This trip, we went a bit further up Gothic Road than we had ever gone before. The road does get rougher, steeper, and narrower, but it’s not impassable. It’s probably best if you have 4WD, or at least a high-profile vehicle, but we did see several Honda’s, Subaru’s, and the like up there, along with the requisite Jeeps and 4Runners. We made it all the way to Emerald Lake this time. Actually, a bit further, but we turned around when we could do it safely and returned to Emerald Lake. This photo looking down on the lake was taken from a narrow road that runs past the lake, but at a higher elevation. We had to drive a little way to find a decent spot to turn around, but we did turn around and go back.
Emerald Lake is a true high mountain, alpine lake that sits at about 11,000+ feet. You can paddle an SUP, a kayak, or a canoe around this small tarn. Next time, I’ll bring my kayak for sure! The lake is the result of ice and snow melting and running downhill from the cirque above. You can see the natural trails created by the melting ice and snow as it makes its way down. I didn’t jump in the lake, but I imagine it’s got a glacial temperature, so plan accordingly!

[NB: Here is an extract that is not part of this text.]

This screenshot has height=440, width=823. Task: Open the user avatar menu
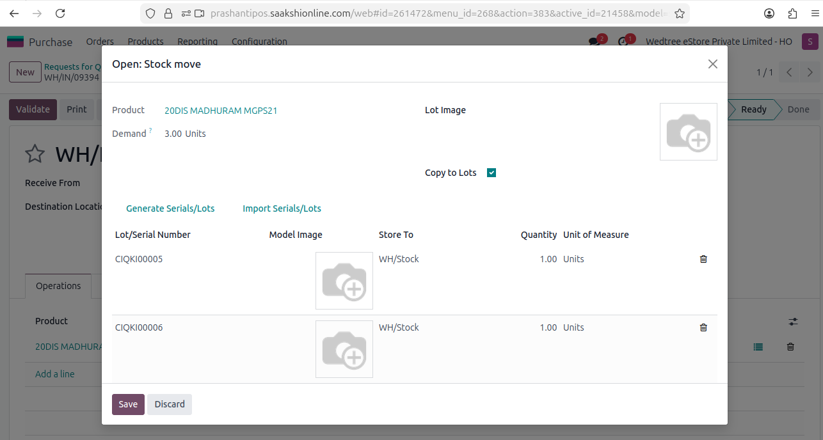(810, 42)
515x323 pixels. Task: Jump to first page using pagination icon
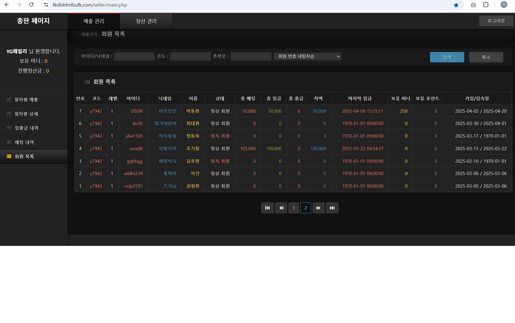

There are many places in Colorado where you can see this astonishing, multi-colored rock. I’m not a geologist, but I’m guessing this is a result of iron in the rocks. A quick look through my Roadside Geology of Colorado book tells me that there is iron found in them thar hills, along with other minerals, such as silver and gold. Lots of mining took place here in the mid to late 1800’s and continues in some nearby areas. This is part of the San Juan Mountain Range, which was created by and subject to volcanism way “back in the day.”
I’ve never been to Ireland, but I’ve always wanted to go. My husband flew over Ireland as a kid, on his way to spend a year living in England on an Air Force base there. He said as they were flying over Ireland, the clouds parted, and he was amazed by the green of the island they were flying over. I doubt if it was any greener than the peaks and valleys around Crested Butte in July. How could it be? This is as green as it gets.
This vertical shot reminds me of similar scenes I’ve seen a little closer to home in Colorado, on The Grand Mesa, for instance. I’m fortunate to have easy access to such beauty, and it only takes me about 45 minutes to get from my driveway to scenes like this on The Grand Mesa. This is Crested Butte, but it could be anywhere in The Rocky Mountains. So much beauty! ‘Tis a blessing to live in Colorado.
This meander of The East River through the valley north of Crested Butte is an incredible and beautiful sight to behold. The East River starts in Emerald Lake, and flows south to Almont, where it merges with The Taylor River right next to The Three Rivers Resort, I referred to at the opening of this story. People mostly fish in this river, but some people do river rafting as well. The areas of The East River where there are rapids, however, are known for Class IV rapids. The Taylor River meets up with The Gunnison a little further downstream, and The Gunnison meets up with The Colorado River just south of my home in Grand Junction.